Required work >> Would you transcribe each line of the listing below, keeping every character as it appears?

---------------

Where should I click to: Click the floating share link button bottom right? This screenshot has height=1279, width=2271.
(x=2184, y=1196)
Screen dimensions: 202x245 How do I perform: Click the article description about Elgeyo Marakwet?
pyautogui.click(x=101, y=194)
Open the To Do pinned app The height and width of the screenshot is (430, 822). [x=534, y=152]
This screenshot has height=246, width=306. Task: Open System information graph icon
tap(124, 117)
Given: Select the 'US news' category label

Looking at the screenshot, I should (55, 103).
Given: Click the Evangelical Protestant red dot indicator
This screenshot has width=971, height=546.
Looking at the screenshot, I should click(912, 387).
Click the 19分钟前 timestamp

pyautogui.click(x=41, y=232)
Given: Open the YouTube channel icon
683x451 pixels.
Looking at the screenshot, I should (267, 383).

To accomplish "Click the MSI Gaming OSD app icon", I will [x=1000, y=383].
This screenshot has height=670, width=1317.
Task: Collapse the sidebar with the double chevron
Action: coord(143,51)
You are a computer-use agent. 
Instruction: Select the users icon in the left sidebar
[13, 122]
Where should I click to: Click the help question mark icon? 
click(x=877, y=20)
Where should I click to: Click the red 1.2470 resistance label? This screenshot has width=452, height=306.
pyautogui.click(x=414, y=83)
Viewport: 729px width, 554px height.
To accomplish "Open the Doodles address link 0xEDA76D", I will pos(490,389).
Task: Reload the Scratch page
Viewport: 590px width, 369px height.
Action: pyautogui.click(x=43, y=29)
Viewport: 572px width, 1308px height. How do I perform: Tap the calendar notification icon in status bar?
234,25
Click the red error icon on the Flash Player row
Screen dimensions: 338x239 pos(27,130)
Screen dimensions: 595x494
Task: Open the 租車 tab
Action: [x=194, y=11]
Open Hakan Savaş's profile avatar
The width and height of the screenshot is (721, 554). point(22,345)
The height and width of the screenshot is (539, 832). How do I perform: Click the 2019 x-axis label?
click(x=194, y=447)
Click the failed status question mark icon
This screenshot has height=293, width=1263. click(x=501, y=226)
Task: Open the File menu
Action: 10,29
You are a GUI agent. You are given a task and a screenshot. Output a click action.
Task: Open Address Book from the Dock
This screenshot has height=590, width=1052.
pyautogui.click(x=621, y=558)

---------------

Task response >>
Where should I click to: Click the floating share link button bottom right? This screenshot has height=1279, width=2271.
(x=2184, y=1196)
Screen dimensions: 202x245 How do I perform: Click the article description about Elgeyo Marakwet?
pyautogui.click(x=101, y=194)
Open the To Do pinned app The height and width of the screenshot is (430, 822). [x=534, y=152]
This screenshot has height=246, width=306. Task: Open System information graph icon
tap(124, 117)
Given: Select the 'US news' category label

Looking at the screenshot, I should (55, 103).
Given: Click the Evangelical Protestant red dot indicator
This screenshot has width=971, height=546.
Looking at the screenshot, I should click(912, 387).
Click the 19分钟前 timestamp

pyautogui.click(x=41, y=232)
Given: Open the YouTube channel icon
683x451 pixels.
Looking at the screenshot, I should (267, 383).

To accomplish "Click the MSI Gaming OSD app icon", I will [x=1000, y=383].
This screenshot has height=670, width=1317.
Task: Collapse the sidebar with the double chevron
Action: coord(143,51)
You are a computer-use agent. 
Instruction: Select the users icon in the left sidebar
[13, 122]
Where should I click to: Click the help question mark icon? 
click(x=877, y=20)
Where should I click to: Click the red 1.2470 resistance label? This screenshot has width=452, height=306.
pyautogui.click(x=414, y=83)
Viewport: 729px width, 554px height.
To accomplish "Open the Doodles address link 0xEDA76D", I will pos(490,389).
Task: Reload the Scratch page
Viewport: 590px width, 369px height.
Action: pyautogui.click(x=43, y=29)
Viewport: 572px width, 1308px height. How do I perform: Tap the calendar notification icon in status bar?
234,25
Click the red error icon on the Flash Player row
Screen dimensions: 338x239 pos(27,130)
Screen dimensions: 595x494
Task: Open the 租車 tab
Action: [x=194, y=11]
Open Hakan Savaş's profile avatar
The width and height of the screenshot is (721, 554). point(22,345)
The height and width of the screenshot is (539, 832). How do I perform: Click the 2019 x-axis label?
click(x=194, y=447)
Click the failed status question mark icon
This screenshot has height=293, width=1263. click(x=501, y=226)
Task: Open the File menu
Action: 10,29
You are a GUI agent. You are given a task and a screenshot. Output a click action.
Task: Open Address Book from the Dock
This screenshot has height=590, width=1052.
pyautogui.click(x=621, y=558)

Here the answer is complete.